Figure 1. Today's stream-based ad splicing technology works well for regional ad placement.

Figure 1. Today's stream-based ad splicing technology works well for regional ad placement.
Click to enlarge

The demand for personalized advertising is an enormous opportunity for today's video service provider. Addressable advertising in the context of the home TV environment is the Holy Grail for today's ad buyers. Viewers are receptive and engaged, and personalized messages have high value. Video service providers therefore have a unique opportunity to dramatically increase the advertising CPM by providing advertising messages that deliver on that promise.

They can also tap the relatively new category of high-value paid-click or click-through TV advertising while providing the advertiser with unparalleled metrics about the viewing audience. Video service providers also have an important advantage over the Internet service providers when it comes to the subscriber. For Google to compete with the video service providers, it needs to make us change our lean-back TV behavior, our home network and our love affair with the remote control. Video service providers can extend their offerings to meet the 21st century demands of users and advertisers without asking much of the consumer.
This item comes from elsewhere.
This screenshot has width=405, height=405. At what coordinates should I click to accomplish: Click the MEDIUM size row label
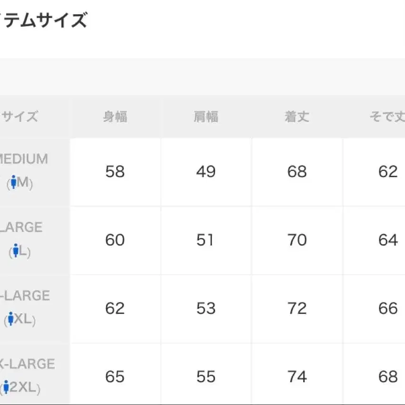[25, 159]
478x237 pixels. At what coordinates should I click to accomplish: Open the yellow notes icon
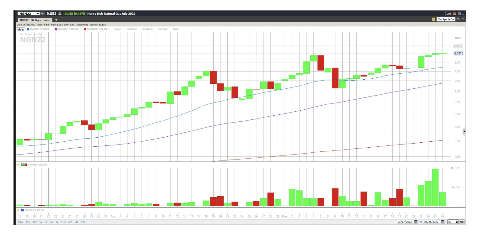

All they really need to change is the back-end technical infrastructure.

There are four high-level types of technology required to provide addressable advertising: the subscriber database, the personalization algorithm, the ad splicing technology and the required bandwidth. Service providers have excellent subscriber databases that support billing and marketing efforts, while personalization algorithms are readily available from a variety of vendors. This discussion will focus on the latter two types.

Ad splicing technology

Ad splicing, while relatively new to local operations teams, is a relatively mature technology. Standards for signaling ad avails and transferring files are well understood by a broad array of technology vendors. In short, splicing is easy. (See Figure 1.)
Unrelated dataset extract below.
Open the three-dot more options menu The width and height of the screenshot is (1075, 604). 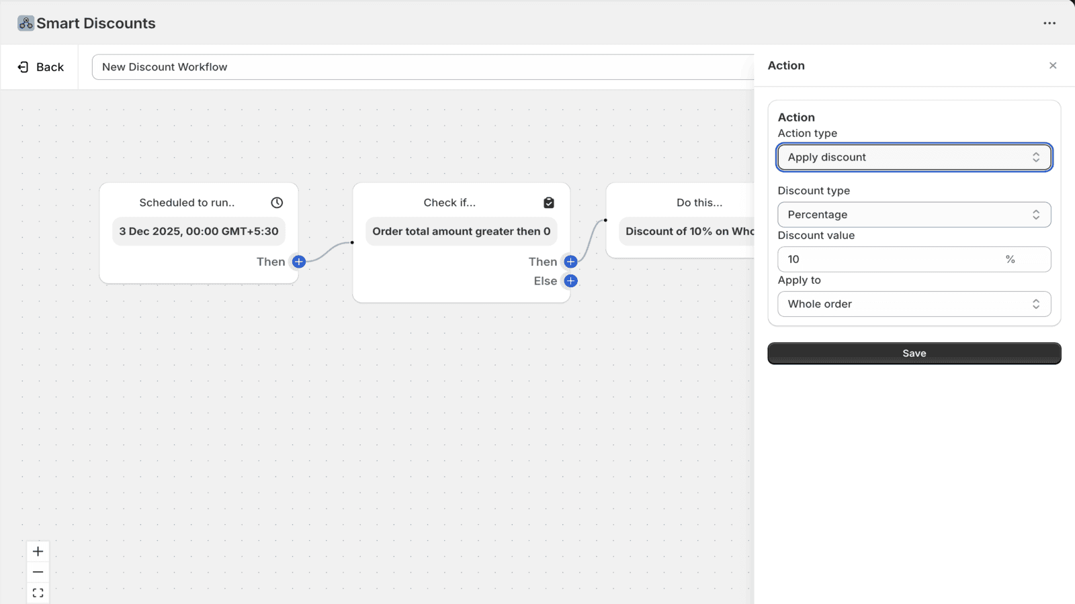[1049, 23]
However, splicing ads into programs on a scale of granularity to match the number of televisions in the network is an entirely new challenge. Video processing and quality control must be separated from the ad splicing function such that video processors are allocated per asset (ad or program) and not per stream. Today's stream-based ad splicer is a fully equipped piece of video processing hardware, capable of changing the video pixels and macroblock quantization to create the correctly sized and shaped space for the inserted advertisement. While this stream-based approach has worked well for regional ad placement, it has two fundamental limitations for addressable advertising: quality and cost. By enabling these platforms to modify the video to insert the advertisement, operators lose control over the quality of the program and advertisement. The highly distributed architecture required to support personalized ad insertion makes the QC issue exponentially larger.